Did the union side assert its one source of power in response to the naked power politics of the government? No, it most assuredly did not. In fact, as everyone must now know, it did the very opposite. In every statement and in every communication, the union leadership spoke as if the power to withhold labour did not exist. O’Connor, Coady, Geraghty, Noonan and all members of the club of ICTU General Secretaries spoke and continue to speak as if ‘negotiation’ has nothing at all to do with power, as if negotiation is a word that is interchangeable with ‘talk.’ Indeed the feedback from within the ‘talks’ is that the union leaders did precious little talking. Largely, they listened to demands and that was that. In reality, there was no negotiation at all. There has been no negotiation since this whole process of victimising public servants began with the government welshing on its pay commitments under the the national agreement and imposing the first pay cut euphemistically described as a pension levy. The union leadership has pretended to negotiate but what it is actually doing bears no relationship to negotiation.
If there ever were intended to be any negotiations, the unions would have used the industrial action mandate they received from their members back in 2009 to impress on the Government that pursuing its discriminatory agenda against public servants would result in all the union power being employed. Ireland would have been a country without administrators, teachers, nurses, doctors, water and sewage workers, prison officers and, very possibly, without Gardai or security forces. Under such circumstances no government could survive a week and would have no choice but to back down.
Of course the Government would never have attacked public servants in the first place but for knowing in advance that the union leaders intended to dismantle its members sole means of defence. From the moment the club of General Secretaries
withdrew public servants from the strike action planned for December 2009, when union power was becoming clear after the first strike on November 24, and instead entered into the Croke Park talks, it should have been obvious to all that negotiation was at an end. From that point on, the Government had proof that it was the only party with power at its disposal. The union leaders had put their members weapons beyond use. The unions had decommissioned and negotiation cannot occur in such a position of power imbalance.
Remember the big ICTU march in Dublin back in 2009. Why did all that stop? Because it would have been successful. It was becoming clear that public servants wielded great power and that was exactly what the club of General Secretaries did not want the members to realise. The more obvious it is that your strategy is successful, the harder it is to stop employing it.
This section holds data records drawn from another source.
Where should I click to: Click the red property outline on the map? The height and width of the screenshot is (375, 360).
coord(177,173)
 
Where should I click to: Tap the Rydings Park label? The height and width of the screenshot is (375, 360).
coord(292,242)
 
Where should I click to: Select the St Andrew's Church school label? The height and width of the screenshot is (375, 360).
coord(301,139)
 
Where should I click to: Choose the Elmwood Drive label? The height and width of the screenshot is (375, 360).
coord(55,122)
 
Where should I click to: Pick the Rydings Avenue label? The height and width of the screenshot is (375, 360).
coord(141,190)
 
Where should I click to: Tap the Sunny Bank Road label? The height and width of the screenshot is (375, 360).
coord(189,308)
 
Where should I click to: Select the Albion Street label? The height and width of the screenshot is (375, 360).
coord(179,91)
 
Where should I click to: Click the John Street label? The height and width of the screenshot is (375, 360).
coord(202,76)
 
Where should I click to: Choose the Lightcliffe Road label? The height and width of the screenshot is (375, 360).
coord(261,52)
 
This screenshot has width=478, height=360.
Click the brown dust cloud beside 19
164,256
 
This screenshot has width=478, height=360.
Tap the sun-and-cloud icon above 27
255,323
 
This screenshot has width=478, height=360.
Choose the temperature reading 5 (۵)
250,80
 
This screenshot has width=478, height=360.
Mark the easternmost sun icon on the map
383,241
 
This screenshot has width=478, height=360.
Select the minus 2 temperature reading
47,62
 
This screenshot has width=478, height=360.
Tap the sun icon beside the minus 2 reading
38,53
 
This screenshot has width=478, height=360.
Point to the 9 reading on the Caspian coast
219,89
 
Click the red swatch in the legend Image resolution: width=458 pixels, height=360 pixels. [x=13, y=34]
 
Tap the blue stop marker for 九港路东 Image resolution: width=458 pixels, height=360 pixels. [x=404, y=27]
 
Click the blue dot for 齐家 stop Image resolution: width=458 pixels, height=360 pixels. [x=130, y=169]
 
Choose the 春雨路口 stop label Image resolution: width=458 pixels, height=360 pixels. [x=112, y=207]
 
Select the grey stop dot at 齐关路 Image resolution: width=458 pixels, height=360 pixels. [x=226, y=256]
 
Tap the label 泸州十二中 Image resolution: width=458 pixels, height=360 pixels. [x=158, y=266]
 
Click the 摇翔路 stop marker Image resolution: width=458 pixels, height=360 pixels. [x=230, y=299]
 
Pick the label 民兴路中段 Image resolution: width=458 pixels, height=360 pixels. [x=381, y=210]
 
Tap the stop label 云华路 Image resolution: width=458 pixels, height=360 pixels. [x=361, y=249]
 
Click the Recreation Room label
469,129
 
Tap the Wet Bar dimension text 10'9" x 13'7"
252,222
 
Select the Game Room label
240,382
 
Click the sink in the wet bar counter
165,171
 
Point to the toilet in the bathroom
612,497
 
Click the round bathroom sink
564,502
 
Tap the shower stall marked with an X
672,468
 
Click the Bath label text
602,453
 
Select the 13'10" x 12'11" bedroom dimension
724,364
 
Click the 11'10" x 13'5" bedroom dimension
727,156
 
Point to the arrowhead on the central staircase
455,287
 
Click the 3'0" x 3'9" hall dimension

The current proposal, which any sensible person knows perfectly well should never be up for voting, is not the best deal that could be got by negotiation. It is, of course, the precise deal – €1,000,000,000 – which the government sought at the outset. All the rest – who pays what and how – is just window dressing designed to confuse, distract and divide. That was the only contribution made by the union leaders in the talks – explaining to the government how best to divide public servants against each other. When one party gets exactly what it demanded at the outset, it is obvious that no negotiating took place. But we know that already because if one of the parties will not employ its power there can be no negotiations.
The power is still there. The challenge is to circumvent the General Secretaries and regain that power. The first step is to win an overwhelming NO vote. The next step will be for the union members to regain control of the unions they finance.